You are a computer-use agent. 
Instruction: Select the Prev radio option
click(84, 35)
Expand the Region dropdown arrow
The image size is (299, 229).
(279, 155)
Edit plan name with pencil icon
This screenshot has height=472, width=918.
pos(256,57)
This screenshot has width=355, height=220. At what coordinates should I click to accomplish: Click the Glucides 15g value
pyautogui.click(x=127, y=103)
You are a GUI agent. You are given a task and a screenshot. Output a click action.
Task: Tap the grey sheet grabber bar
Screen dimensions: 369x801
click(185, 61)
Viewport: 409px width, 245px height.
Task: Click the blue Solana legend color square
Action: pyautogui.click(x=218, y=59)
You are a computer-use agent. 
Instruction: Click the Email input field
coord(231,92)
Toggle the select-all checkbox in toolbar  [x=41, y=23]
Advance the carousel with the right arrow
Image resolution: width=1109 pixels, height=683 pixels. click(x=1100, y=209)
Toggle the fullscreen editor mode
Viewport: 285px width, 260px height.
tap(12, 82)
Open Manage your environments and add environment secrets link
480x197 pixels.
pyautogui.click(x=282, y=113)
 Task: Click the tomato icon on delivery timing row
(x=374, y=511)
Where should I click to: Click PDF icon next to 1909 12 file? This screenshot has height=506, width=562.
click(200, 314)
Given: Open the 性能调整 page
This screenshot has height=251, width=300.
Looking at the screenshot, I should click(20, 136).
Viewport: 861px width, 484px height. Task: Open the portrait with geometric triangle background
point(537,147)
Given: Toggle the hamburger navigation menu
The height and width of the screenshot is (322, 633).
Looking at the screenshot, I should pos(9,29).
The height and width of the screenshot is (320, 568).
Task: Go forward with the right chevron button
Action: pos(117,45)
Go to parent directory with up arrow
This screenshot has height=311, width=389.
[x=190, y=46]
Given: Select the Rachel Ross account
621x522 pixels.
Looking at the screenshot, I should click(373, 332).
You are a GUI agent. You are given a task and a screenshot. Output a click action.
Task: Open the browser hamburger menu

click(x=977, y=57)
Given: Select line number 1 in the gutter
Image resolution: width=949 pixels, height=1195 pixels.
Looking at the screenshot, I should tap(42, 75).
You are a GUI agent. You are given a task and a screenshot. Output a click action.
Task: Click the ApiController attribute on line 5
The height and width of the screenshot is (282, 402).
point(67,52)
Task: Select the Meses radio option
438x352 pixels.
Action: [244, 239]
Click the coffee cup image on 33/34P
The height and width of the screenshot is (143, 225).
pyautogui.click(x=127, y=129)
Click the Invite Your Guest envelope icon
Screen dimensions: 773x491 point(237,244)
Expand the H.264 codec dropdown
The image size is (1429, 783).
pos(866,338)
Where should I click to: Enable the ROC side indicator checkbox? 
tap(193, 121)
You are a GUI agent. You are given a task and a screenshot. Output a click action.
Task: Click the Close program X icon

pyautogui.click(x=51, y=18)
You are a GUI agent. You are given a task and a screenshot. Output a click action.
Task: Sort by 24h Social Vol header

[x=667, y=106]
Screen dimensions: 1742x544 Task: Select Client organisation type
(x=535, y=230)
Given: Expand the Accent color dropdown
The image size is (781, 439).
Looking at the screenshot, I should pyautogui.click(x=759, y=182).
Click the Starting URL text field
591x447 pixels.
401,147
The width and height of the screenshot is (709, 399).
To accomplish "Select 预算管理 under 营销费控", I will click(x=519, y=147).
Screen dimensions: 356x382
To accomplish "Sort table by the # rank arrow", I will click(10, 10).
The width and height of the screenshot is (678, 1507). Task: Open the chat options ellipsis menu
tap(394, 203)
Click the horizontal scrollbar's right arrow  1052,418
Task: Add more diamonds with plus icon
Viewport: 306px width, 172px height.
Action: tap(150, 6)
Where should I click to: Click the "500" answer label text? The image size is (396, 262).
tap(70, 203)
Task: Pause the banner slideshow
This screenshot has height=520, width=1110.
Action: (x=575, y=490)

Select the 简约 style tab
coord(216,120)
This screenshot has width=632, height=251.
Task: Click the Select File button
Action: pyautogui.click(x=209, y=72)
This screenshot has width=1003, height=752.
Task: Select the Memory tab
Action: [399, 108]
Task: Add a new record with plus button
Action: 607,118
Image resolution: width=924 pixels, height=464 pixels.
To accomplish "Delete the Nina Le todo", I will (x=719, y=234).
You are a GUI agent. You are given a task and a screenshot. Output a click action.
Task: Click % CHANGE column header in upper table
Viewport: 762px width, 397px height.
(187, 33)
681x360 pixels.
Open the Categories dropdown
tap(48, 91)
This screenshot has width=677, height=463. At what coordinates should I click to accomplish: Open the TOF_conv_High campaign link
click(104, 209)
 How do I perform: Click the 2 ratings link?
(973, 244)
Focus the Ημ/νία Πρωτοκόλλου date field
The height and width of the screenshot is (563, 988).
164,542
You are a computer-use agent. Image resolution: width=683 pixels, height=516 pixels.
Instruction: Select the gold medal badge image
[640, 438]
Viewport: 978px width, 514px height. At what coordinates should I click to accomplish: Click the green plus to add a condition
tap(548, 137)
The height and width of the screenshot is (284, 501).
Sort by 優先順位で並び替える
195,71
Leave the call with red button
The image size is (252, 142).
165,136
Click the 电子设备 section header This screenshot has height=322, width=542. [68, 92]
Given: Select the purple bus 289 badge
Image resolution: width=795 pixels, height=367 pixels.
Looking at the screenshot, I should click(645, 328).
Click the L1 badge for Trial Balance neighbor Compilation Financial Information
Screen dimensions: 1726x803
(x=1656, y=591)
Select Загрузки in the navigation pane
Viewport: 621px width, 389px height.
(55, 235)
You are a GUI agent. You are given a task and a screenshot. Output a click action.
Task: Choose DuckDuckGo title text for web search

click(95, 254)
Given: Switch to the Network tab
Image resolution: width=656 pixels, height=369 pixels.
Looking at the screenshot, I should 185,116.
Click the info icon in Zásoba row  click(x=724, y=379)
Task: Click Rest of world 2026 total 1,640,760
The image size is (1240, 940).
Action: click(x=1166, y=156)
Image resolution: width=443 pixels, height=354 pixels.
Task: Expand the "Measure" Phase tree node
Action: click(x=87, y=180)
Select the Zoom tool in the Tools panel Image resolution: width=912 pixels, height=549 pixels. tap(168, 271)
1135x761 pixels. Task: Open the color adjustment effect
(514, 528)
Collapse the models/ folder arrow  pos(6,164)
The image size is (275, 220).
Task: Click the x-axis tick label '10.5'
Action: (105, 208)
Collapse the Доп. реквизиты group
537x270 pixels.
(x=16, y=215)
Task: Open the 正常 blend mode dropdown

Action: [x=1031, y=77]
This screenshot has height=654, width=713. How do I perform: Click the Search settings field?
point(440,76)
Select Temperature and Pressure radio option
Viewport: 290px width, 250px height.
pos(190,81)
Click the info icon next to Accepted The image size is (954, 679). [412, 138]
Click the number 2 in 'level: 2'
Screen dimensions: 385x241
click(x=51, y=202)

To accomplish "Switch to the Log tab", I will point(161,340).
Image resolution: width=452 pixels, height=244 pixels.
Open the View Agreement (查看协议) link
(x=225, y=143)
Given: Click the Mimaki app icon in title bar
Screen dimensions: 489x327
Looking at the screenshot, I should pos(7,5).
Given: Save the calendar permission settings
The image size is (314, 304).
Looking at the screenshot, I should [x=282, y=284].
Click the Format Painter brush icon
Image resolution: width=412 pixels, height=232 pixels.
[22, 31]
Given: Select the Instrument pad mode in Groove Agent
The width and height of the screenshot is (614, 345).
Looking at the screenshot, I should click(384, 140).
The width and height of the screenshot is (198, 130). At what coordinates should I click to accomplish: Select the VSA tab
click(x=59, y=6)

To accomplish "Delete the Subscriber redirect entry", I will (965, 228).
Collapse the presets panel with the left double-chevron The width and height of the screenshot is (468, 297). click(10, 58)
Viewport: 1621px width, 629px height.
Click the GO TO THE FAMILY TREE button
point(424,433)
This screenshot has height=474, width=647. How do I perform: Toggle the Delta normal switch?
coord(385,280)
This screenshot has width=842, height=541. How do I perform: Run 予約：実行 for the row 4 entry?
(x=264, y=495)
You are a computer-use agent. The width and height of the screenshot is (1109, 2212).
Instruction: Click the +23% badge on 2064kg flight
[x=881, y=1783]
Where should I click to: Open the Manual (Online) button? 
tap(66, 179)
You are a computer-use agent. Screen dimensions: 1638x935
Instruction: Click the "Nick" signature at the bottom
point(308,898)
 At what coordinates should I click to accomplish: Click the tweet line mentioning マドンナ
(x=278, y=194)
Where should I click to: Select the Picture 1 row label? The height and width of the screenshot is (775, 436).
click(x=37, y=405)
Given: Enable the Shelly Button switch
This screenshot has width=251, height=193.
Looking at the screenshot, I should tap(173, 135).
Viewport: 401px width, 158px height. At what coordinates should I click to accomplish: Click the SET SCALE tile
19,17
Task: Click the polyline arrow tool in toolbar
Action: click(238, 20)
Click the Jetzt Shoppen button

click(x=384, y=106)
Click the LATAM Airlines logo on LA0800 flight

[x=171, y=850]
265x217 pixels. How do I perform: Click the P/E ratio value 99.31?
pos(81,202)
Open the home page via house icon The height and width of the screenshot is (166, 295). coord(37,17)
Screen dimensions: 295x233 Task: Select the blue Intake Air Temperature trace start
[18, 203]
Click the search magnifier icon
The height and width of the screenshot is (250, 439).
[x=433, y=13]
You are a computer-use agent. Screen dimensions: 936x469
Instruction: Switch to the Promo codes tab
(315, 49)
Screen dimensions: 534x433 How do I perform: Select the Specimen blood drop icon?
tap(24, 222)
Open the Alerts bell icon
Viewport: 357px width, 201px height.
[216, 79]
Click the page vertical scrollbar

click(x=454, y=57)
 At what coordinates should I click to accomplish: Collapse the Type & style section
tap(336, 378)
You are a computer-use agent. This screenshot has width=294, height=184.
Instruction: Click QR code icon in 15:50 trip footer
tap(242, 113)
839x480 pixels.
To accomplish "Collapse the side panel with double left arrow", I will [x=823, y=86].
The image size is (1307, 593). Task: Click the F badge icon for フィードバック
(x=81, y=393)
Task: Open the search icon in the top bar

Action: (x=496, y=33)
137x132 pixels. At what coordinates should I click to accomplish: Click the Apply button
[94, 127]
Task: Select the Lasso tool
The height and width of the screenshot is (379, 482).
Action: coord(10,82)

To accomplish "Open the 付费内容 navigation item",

- [Assigned task]: Show every line from the entries that includes the word "double".

- [Reply]:
Collapse the presets panel with the left double-chevron The width and height of the screenshot is (468, 297). click(10, 58)
To accomplish "Collapse the side panel with double left arrow", I will [x=823, y=86].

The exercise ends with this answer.